Maka qiyas dilarangnya qodhi yang menahan kencing dari memutuskan perkara, terhadap larangan qodhi yang sedang marah dari memutuskan perkara merupakan qiyas jali karena ‘illah ashl-nya tetap dengan ijma’ yakni adanya gangguan pikiran dan sibuknya hati.

Yang dipastikan ‘illah-nya dengan menafikan perbedaan antara ashl dengan cabangnya, misal: Qiyas diharamkannya menghabiskan harta anak yatim dengan membeli pakaian, terhadap pengharoman menghabiskannya dengan membeli makanan karena kepastian perbedaan antara keduanya.


2.      Qiyas Khofi (samar)

Merupakan qiyas yang ‘illah-nya tetap dengan istimbath (penggalian hukum) dan tidak dipastikan dengan menafikan perbedaan antara ashl dengan cabang.

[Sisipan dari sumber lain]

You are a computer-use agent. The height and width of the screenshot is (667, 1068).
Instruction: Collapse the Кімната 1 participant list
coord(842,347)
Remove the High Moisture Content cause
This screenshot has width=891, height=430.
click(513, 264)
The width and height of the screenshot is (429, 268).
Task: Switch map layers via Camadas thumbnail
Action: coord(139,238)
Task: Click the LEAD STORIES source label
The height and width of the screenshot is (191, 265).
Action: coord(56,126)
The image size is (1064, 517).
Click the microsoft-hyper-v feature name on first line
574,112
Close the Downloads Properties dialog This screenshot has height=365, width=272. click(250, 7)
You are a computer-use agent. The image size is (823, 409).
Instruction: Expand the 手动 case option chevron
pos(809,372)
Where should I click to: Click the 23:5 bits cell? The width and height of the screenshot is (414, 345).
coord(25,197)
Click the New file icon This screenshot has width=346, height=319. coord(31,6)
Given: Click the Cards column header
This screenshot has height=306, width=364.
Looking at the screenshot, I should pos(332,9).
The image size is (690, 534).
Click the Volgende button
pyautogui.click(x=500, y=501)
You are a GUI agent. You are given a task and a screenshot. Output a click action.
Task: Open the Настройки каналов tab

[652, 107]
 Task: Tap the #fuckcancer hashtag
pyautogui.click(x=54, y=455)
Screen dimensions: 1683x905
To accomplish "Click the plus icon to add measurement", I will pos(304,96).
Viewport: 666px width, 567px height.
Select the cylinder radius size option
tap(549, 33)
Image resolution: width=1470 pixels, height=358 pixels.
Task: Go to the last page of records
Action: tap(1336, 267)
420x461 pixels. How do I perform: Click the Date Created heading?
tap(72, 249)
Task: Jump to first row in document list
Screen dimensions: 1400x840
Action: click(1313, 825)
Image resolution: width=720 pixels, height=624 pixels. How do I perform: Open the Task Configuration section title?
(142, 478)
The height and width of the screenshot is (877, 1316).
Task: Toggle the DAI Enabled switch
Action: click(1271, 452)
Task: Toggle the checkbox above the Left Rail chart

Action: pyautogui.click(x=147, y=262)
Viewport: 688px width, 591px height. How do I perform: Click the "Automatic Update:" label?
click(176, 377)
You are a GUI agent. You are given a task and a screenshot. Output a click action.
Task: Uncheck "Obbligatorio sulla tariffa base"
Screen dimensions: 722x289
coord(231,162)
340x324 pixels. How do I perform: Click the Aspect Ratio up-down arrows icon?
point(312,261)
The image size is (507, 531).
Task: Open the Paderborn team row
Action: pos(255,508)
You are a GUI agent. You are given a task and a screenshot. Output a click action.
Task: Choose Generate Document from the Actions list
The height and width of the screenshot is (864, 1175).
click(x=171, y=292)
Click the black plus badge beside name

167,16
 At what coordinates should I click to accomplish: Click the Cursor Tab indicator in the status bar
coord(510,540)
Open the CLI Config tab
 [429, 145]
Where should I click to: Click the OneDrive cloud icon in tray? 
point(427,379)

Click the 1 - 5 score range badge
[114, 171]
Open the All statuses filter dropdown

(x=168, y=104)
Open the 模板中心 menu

Misal: mengqiyaskan tumbuh-tumbuhan dengan gandum dalam pengharaman riba dengan ‘illah sama-sama ditakar, maka penetapan ‘illah dengan takaran tidak tetap dengan nash, tidak pula dengan ijma’ dan tidak dipastikan dengan menafikan perbedaan antara ashl dan cabangnya. Bahkan kemungkinan untuk membedakan keduanya, yakni bahwa gandum dimakan berbeda dengan tumbuh-tumbuhan.